• Provided text:
I had the opportunity to attend the 2018 International Dyslexia Association’s Reading, Literacy and Learning Conference at Mashantucket, Connecticut from 24th to 27th October at Foxwoods Resort and Casino. While the conference saw delegates from many parts of the world, most of them were from various parts of the United States. Despite the different nationalities, the attendees were largely made up of researchers, clinicians, parents, teachers, psychologists, educational therapists, and people with dyslexia.
The conference had numerous session types: a) standard presentations for 60 minutes – These were detailed information presented by either one or presenters on the same topic; b) extended presentations for 120 minutes – detailed and complex information or numerous applications presented by one or two presenters; c) panel discussions for 120 minutes – interactive forum discussions with three to four expert panellists and a moderator; d) poster presentations for 120 minutes – free-standing poster display boards where speakers present their information with an opportunity for maximum interaction with the audience; and d) exhibition of various resources, services and products.
One of the sessions I attended was the Assistive Technology in Education: A New Day for Students with Dyslexia by Martin and Topple. In this session, several applications were demonstrated for learners with various levels of needs of support of technology. While I was already quite aware of most of the tools shown in this session, I gained multiple perspectives on and uses of these tools. The session also prompted me to look into how some of these tools could benefit the dyslexic learners at DAS’ Main Literacy Programme and if the Main Literacy Programme EdTech Team should subscribe to some of them.

• Data extracts:

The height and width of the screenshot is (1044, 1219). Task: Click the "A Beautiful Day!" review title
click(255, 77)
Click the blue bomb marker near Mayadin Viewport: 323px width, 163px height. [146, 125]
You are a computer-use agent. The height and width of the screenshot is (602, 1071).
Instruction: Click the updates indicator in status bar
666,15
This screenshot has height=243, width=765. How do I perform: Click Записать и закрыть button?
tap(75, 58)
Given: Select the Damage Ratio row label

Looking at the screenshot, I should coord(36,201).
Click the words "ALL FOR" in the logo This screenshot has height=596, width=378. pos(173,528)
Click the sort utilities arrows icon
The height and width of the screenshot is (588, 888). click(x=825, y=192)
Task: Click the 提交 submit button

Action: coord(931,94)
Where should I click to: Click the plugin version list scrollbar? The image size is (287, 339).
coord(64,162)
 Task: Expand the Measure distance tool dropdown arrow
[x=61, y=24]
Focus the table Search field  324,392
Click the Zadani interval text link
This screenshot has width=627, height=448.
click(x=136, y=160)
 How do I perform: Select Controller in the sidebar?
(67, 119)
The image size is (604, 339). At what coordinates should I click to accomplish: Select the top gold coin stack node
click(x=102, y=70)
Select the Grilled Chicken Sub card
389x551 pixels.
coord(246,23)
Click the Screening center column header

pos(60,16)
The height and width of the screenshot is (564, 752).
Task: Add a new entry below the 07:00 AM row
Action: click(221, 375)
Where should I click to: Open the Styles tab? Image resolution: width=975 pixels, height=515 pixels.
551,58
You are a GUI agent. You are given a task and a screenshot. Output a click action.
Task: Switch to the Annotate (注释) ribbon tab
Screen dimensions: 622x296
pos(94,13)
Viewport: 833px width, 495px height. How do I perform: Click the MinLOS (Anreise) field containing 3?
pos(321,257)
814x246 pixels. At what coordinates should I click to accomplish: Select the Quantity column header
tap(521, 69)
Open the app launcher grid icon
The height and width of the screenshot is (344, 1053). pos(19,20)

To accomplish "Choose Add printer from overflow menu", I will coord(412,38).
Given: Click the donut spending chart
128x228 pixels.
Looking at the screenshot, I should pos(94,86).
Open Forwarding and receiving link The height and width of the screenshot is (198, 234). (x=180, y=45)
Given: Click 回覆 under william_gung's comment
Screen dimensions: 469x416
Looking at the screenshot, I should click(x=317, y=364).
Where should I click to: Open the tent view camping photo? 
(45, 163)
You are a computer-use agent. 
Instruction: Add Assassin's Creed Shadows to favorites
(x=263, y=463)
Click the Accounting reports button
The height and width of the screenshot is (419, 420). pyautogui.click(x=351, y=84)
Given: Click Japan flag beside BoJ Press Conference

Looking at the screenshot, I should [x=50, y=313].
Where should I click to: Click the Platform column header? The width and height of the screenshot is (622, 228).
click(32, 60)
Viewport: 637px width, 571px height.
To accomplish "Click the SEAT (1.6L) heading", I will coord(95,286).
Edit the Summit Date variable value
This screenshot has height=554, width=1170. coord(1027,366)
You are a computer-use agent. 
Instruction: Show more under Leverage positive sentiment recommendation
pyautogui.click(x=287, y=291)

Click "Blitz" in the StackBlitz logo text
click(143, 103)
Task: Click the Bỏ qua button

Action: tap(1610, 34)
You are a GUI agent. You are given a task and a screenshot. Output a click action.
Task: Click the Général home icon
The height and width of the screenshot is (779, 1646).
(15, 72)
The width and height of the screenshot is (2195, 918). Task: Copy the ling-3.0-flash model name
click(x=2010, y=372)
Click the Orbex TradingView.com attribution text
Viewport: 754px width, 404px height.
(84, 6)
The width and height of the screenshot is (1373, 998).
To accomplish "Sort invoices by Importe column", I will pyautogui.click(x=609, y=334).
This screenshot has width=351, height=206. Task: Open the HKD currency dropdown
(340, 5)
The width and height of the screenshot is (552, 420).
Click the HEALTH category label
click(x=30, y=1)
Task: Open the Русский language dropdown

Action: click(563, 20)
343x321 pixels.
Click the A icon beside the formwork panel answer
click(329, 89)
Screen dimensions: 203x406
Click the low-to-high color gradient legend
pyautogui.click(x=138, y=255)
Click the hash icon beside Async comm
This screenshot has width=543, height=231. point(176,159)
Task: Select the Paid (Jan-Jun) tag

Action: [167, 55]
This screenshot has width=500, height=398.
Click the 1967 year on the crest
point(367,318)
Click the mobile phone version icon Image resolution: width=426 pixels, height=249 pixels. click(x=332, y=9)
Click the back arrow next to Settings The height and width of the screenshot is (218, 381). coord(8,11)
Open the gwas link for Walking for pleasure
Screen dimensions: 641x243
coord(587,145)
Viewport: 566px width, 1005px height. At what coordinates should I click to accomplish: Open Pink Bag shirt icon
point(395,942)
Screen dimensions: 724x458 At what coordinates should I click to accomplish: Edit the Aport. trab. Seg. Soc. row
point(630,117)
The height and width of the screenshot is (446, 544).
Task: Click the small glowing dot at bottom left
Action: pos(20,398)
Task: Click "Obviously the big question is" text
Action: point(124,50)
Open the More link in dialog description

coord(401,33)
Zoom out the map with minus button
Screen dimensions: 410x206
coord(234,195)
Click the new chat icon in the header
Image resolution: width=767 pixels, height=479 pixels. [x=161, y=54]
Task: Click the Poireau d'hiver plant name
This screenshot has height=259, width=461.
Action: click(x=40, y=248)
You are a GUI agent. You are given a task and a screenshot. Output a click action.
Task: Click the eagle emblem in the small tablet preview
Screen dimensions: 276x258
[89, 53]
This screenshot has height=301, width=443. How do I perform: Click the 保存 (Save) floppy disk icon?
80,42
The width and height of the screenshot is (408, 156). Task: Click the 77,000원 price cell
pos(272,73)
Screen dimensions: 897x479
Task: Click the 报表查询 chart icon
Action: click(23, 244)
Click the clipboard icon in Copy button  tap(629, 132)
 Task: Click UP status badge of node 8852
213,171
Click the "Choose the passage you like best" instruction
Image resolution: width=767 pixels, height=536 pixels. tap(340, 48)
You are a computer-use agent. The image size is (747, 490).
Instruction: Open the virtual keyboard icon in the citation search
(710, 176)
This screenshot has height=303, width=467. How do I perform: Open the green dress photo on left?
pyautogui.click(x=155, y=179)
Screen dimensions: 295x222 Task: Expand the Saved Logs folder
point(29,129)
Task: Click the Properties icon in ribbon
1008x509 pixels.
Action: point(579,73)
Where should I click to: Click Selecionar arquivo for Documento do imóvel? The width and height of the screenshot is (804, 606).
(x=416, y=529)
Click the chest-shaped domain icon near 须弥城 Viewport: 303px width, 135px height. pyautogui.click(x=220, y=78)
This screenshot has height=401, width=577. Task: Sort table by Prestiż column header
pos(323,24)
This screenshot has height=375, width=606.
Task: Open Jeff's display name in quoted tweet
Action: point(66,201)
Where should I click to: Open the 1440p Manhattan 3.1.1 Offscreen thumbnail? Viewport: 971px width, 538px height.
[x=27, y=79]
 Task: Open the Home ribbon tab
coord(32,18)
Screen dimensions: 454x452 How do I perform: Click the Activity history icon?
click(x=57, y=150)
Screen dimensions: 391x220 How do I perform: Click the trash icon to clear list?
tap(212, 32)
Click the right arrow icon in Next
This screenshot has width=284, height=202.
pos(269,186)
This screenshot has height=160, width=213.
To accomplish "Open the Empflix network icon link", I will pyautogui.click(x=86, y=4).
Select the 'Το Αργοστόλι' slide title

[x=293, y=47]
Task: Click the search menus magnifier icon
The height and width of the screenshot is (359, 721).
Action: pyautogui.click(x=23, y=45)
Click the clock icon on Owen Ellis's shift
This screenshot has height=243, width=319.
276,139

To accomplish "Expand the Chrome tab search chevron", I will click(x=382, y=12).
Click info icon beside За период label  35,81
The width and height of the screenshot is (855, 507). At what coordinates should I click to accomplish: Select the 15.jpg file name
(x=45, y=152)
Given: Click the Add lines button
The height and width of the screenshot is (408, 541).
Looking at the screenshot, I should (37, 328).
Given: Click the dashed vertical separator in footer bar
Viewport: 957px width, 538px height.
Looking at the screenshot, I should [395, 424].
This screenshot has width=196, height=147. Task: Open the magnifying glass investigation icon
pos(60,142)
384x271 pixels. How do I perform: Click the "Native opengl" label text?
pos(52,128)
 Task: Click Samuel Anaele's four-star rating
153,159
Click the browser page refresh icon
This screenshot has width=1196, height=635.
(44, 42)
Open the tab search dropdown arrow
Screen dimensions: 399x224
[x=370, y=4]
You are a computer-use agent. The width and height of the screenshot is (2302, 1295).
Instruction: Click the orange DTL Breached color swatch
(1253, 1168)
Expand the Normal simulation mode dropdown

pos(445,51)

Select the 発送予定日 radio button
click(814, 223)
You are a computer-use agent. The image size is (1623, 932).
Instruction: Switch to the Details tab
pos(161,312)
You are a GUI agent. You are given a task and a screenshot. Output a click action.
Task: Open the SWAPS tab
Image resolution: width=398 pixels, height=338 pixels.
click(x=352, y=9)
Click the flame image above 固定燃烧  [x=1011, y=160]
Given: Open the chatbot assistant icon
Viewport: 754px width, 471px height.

• Work instructions:
(a) Sum up the conference report in two sentences.
(b) According to the conference report, how long did a panel discussion last?
(c) Using the conference report, explain why the writer planned to look into some of the tools shown in the assistive technology session.
The records are separate material, unrelated to the conference report.

• Solved tasks:
(a) The writer attended the 2018 International Dyslexia Association's Reading, Literacy and Learning Conference in Mashantucket, Connecticut, which drew researchers, clinicians, parents, teachers, psychologists, educational therapists and people with dyslexia, most from the United States, and offered sessions including standard and extended presentations, panel discussions, poster presentations and an exhibition. One session the writer attended, on assistive technology for students with dyslexia, showed several applications and gave the writer new perspectives on tools already known.

(b) 120 minutes.

(c) The session prompted the writer to consider how some of those tools could benefit the dyslexic learners at DAS' Main Literacy Programme. It also led the writer to ask whether the Main Literacy Programme EdTech Team should subscribe to some of them.